The beginnings are exciting and scary at the same time. My prior
sailing experience consisted of two weeks of sailing with a friend
and his dad when I was a teenager. If I remember it well, all I
was allowed to do was to hold mooring lines while the boat was docking
and do the dishes after dinner. But it was a beautiful summer venture
nevertheless.
Years and years later I was up to my eyeballs in computer
tech support job in Toronto and was about to go mad from daylight
depravation and few other cubicle calamities when I stumbled upon
a web site describing around the world sailing trip by a young (and
loaded) couple from California. I was mesmerized and followed their
adventures religiously. I also started attending boat shows - a
bad idea when you are a poor immigrant.
How I came about this old 25 foot sailboat is a different
story (click here), but as soon as I got
my little 25 foot Hughes, I convinced my friend to plan together
the trip around North America via Panama Canal to Vancouver, BC
on the West Coast. It was naïve idea, but got me seriously thinking
of what it would take to go sailing. I was already hooked.
Over next few months I worked furiously on my boat
replacing through holes, valves and anything that might possibly
leak. The boat was gutted, no water tank, no engine and no electric
panel of any sort, just a few berths and lockers. In the evenings
I nursed a plastic globe figuring out where to sail and how long
would it take. Dinner fork come really handy in those planning sessions
marking a distance of one week between its teeth. By the time I
figured out where I wanted to go my friend fell in love with a girl
and soon was out of the picture; however I am pleased to report
they are engaged, so my loss wasn't entirely in vain.
I was set on going nevertheless. While looking for
a crazy enough friend to go with I researched what I could about
canals, locks and ICW. I was emailing everybody I could and chatting
up every guy in the marina who sailed anywhere outside of Lake Ontario.
The reality was hitting hard by then and I was becoming painfully
aware of my lack of experience and inadequacies of my boat for such
a journey. Thankfully Johannes, my newly recruited German friend
knew even less about sailing than I did and was blindly excited
about the adventure. We both didn't have a clue what we were getting
into.
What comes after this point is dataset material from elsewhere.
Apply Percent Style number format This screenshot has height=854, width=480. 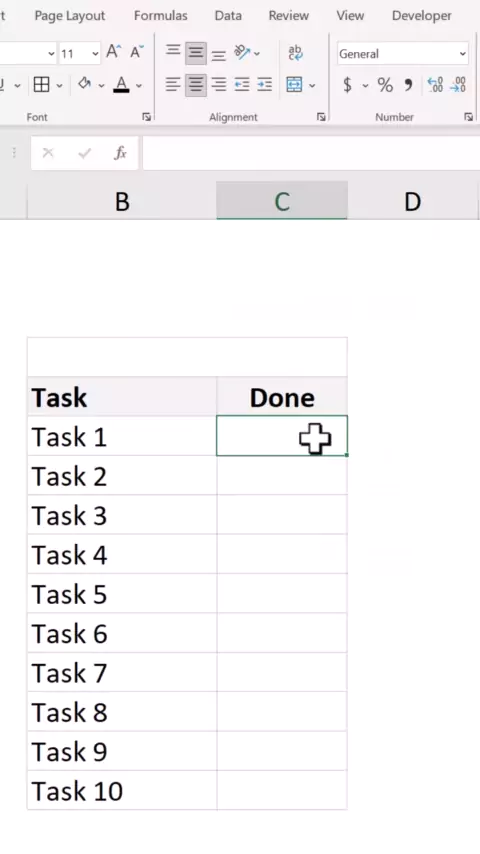[x=385, y=85]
It was beautiful. I was so scared.
We held a goodbye party at a nearby pub. Everyone
was told already that we were leaving so we were sort of at the
point of no return. My stomach was in knots, but everybody else
had a blast of a party which concluded on my boat with guys trying
to rock it as much as possible and girls in high heels climbing
all over it like hungry raccoons. I needed them all very much and
I was glad they all came. Martin even brought his sister, Tobi,
with him. This won't be the last time you hear about her, but for
now it's a German and a Polak frantically making last minute repairs
and taking off without any further delay.